The Supreme Court on Monday put pork on its legal menu, taking up a challenge to a California law that regulates how pigs are raised. Pork producers said it sets unrealistic requirements and amounts to regulating the industry nationwide.

The law at issue is Proposition 12, approved by voters in 2018, which makes it illegal to sell pork in California unless the pig it comes from was born to a sow housed with at least 24 square feet of space and in conditions that allow the sow to turn around freely without touching her enclosure. 

The pork producers challenging the law said hardly any commercially bred sows in the United States are housed with that much space. Given that California imports nearly all of the pork consumed in the state, they said, Proposition 12 in practical effect regulates wholly out-of-state commerce and is therefore unconstitutional.
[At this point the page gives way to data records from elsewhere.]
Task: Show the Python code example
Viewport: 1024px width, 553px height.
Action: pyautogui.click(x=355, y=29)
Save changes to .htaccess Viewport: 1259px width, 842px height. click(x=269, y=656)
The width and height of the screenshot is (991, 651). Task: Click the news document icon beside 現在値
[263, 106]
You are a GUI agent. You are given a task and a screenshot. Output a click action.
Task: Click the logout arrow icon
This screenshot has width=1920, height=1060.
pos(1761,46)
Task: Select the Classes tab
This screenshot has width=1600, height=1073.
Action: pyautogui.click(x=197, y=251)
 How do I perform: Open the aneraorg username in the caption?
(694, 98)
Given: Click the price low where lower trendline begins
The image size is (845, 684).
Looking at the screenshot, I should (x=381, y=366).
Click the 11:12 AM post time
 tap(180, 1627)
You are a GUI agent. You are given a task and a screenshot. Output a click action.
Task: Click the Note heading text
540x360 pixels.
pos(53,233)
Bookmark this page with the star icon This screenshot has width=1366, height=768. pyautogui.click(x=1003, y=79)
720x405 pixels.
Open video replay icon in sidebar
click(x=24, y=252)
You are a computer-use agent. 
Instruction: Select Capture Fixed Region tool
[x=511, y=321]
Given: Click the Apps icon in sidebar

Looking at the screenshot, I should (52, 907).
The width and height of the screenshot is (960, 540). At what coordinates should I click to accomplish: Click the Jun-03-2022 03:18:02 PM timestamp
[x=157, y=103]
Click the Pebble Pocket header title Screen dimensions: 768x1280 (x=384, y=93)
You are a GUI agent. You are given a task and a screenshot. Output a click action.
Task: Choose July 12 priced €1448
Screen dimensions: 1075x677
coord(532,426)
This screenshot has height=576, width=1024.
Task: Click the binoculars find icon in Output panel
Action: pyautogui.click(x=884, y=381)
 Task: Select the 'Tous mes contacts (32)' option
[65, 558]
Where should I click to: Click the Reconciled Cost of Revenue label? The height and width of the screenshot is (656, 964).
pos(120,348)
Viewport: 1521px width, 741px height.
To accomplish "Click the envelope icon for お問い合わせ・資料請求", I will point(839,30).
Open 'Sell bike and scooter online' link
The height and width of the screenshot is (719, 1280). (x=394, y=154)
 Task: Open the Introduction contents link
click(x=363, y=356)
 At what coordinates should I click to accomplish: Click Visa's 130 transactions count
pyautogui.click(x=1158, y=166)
It would require, they say, a more onerous set of hog-raising practices just for pork sold in California — an unfeasible prospect.

“It requires massive and costly alteration to existing sow housing nationwide, necessitates either reduction of herd sizes or building of new facilities to meet its space mandates, raises prices in transactions with no California connection, drives farms out of business, and promotes industry consolidation, and will be policed by intrusive inspections of out-of-state farms conducted by California’s agents,” the challengers said in their appeal. 

Farmers in Iowa and Minnesota, the nation’s largest pork producers, said the effects of the law “will be catastrophic and threaten our nation’s supply of safe and wholesome pork.” 

The Humane Society, defending the law, said it was intended to end “cruel and unsanitary conditions that threaten the health of California consumers.”

Lawyers for the state said Proposition 12 regulates only in-state sales of products brought in from elsewhere and “is entirely indifferent to the ways products sold in other states are priced or produced.”

What’s more, the state said, several pork producers, including Tyson Foods and Hormel, have publicly declared that they have taken steps to ensure that their products meet the California standard.